On My Curious Relationship With Apple And SecurityBy Rich
Security professionals seem to have a strained relationship with Apple these days. Any trip to a security conference shows that more and more security professionals are using Macs on a regular basis. A not-insignificant percentage of the high-end industry types I know shows they all use Macs and iPhones; at home if not at work, often against corporate policy.
Yet Apple’s view on security is very… 2001. They do not follow a security development lifecycle. Marketing seems to play too strong a role in security decisions, especially when dealing with researchers. They never finished most of the security features of Leopard, and some products (especially QuickTime) are running at very high vulnerability rates.

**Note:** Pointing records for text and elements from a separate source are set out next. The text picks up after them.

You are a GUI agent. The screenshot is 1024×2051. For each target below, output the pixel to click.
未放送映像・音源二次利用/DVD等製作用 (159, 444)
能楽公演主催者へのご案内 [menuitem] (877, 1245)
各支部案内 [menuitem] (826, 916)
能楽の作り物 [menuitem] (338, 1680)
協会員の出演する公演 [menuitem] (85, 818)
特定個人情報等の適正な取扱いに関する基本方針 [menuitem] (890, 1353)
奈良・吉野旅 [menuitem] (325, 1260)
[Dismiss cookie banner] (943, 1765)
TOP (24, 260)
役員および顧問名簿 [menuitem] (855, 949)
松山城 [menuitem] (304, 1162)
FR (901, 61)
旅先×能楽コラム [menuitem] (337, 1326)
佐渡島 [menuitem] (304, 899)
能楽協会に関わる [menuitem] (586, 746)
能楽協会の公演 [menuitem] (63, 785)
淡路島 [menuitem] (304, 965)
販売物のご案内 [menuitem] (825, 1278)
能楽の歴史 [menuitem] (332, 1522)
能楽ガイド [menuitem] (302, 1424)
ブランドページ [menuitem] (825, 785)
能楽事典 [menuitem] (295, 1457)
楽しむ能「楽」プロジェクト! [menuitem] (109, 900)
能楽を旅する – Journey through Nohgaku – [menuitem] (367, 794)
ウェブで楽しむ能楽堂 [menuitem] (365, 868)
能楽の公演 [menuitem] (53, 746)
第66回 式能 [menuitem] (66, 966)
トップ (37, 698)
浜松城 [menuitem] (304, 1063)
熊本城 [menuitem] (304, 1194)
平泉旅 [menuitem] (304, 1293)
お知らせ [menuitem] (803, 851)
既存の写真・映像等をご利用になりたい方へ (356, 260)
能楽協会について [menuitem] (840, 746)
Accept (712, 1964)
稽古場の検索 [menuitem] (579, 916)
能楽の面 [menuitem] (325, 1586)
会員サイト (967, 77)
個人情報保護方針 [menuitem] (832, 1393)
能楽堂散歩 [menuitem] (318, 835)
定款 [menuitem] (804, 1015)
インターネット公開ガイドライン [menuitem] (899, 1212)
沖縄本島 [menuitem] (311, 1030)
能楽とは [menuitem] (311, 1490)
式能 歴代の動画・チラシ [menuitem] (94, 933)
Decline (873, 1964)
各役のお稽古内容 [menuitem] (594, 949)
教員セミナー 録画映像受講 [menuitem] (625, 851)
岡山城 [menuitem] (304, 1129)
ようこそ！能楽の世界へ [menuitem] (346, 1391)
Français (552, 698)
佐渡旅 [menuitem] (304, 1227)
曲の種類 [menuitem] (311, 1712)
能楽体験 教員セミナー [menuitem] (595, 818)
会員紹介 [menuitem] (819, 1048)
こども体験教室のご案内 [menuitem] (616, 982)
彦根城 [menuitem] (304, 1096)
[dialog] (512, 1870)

The first thing we need to get out of the way is that Macs are currently safer to use than Windows XP, even if they aren’t as secure. There just aren’t as many exploits out there in the wild. Vista is more secure, but I find it unusable. This can, and will, change over time as Macs continue to rise in popularity and become a bigger target.
Thus, as a security professional I have mixed feelings about Apple. I feel somewhat hypocritical about supporting a company that doesn’t prioritize my bread and butter, but I’m not overly pleased with Window’s UI failings or Linux’s peculiarities. I’ve made the decision to pick the OS that best fits my work and productivity needs, then do what I can to improve the security of the platform.
Which gives me three options:
- Work for Apple. They haven’t called and I’m not waiting.
- Discover and report vulnerabilities, hoping they’ll get patched. I suck at this, so not the best option.
- Criticize and constantly pressure them in public, hoping to embarrass them into change. They’ll call me a raving loon, then ignore and marginalize me.
- Actively engage with the Apple community, give Apple credit for what they get right, and point out where they get things wrong while educating Mac users. This hopefully gains me enough credibility that they can’t simply dismiss me as anti-Apple and I can help the Mac community pressure Apple for needed change.
Apple is far from perfect and their security needs a ton of work, but I’m taking a reasoned approach and hoping that by engaging and educating their customers (and thus Apple, indirectly), we can spur change.
On that note, I’m off to the Macworld Expo show floor to meet with various vendors (including security vendors) and to play with my new iPhone (yes, I’m weak).